▸ **DATA PROVIDED**:
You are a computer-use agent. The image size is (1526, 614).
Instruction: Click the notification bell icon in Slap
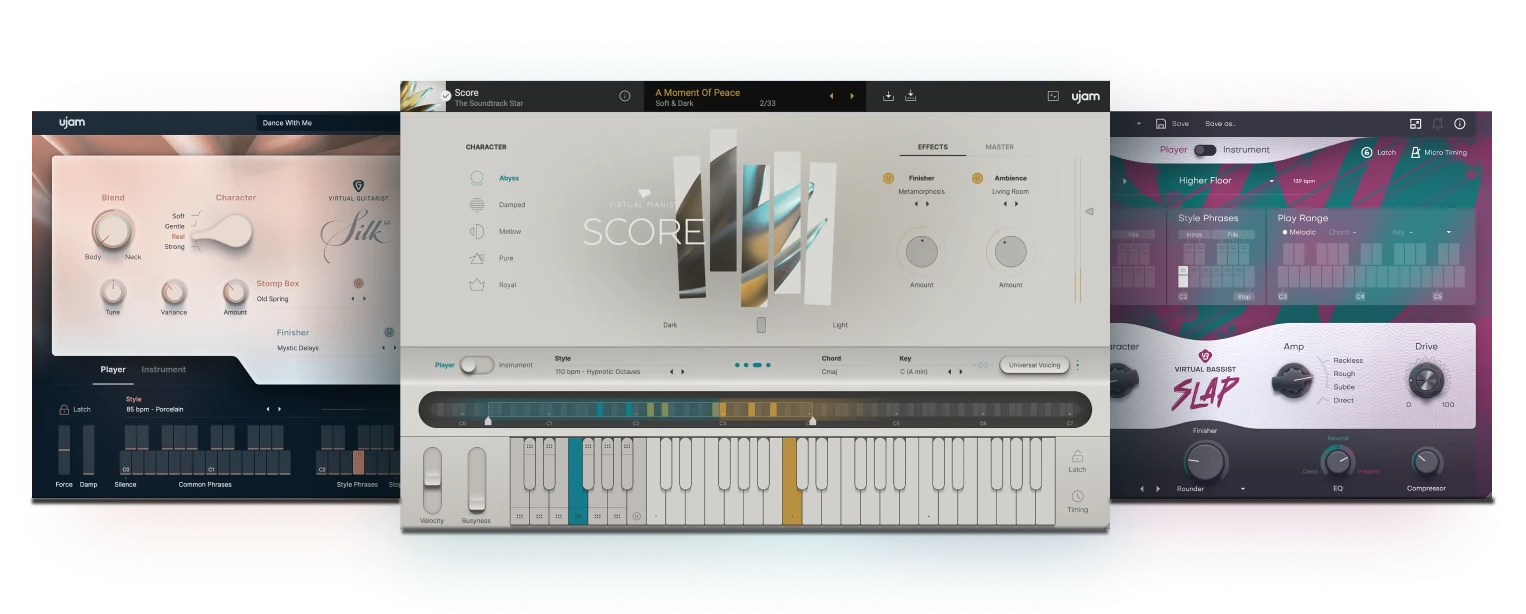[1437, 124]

* * *

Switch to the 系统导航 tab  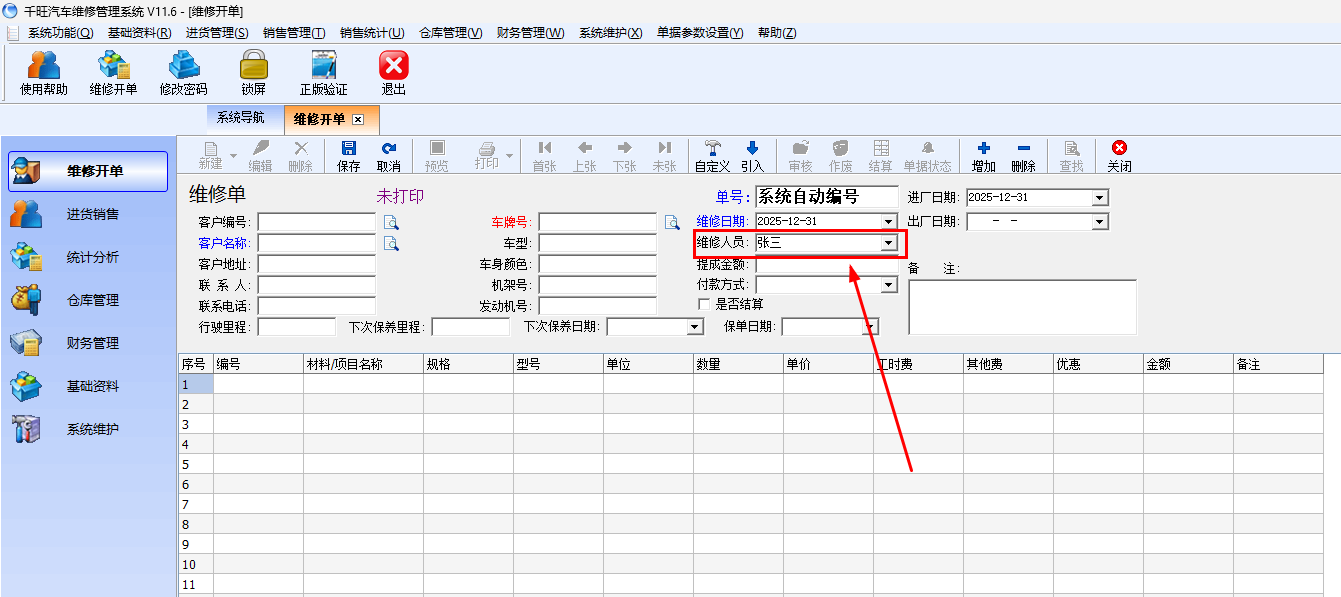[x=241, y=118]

==

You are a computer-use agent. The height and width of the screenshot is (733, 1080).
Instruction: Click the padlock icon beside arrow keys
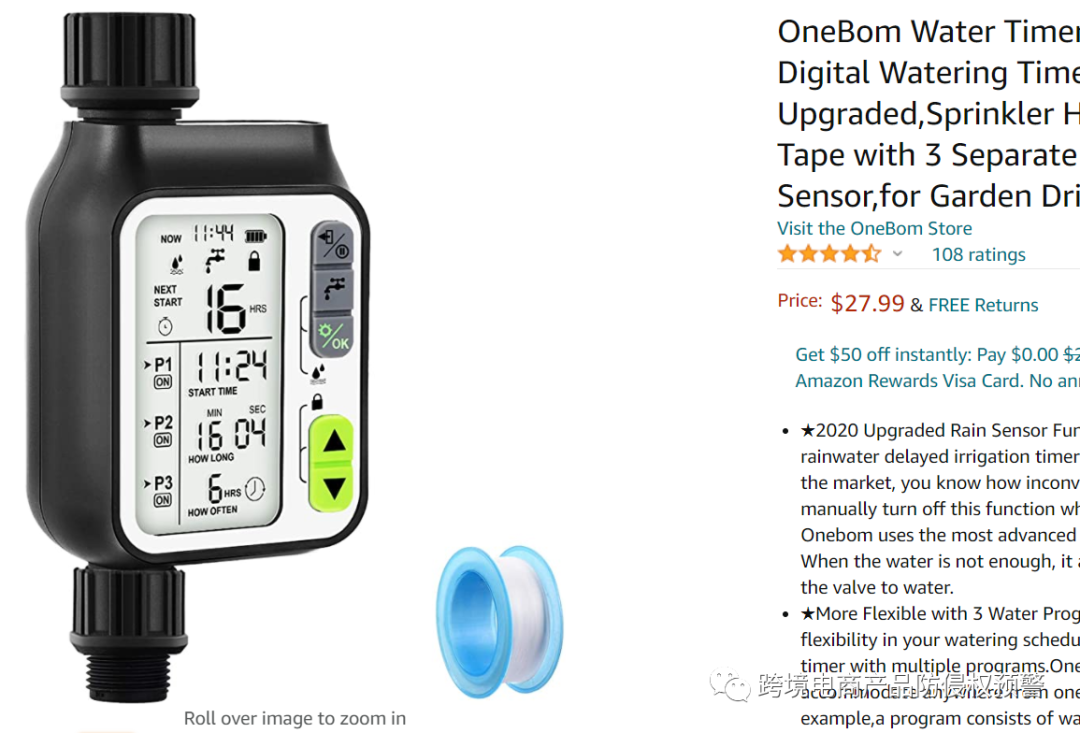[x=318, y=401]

▸ **YOUR GOAL**:
Pick out every line of the rows above that contains the word "icon", and copy each one.

▸ **EXERCISE ANSWER**:
Instruction: Click the notification bell icon in Slap
Instruction: Click the padlock icon beside arrow keys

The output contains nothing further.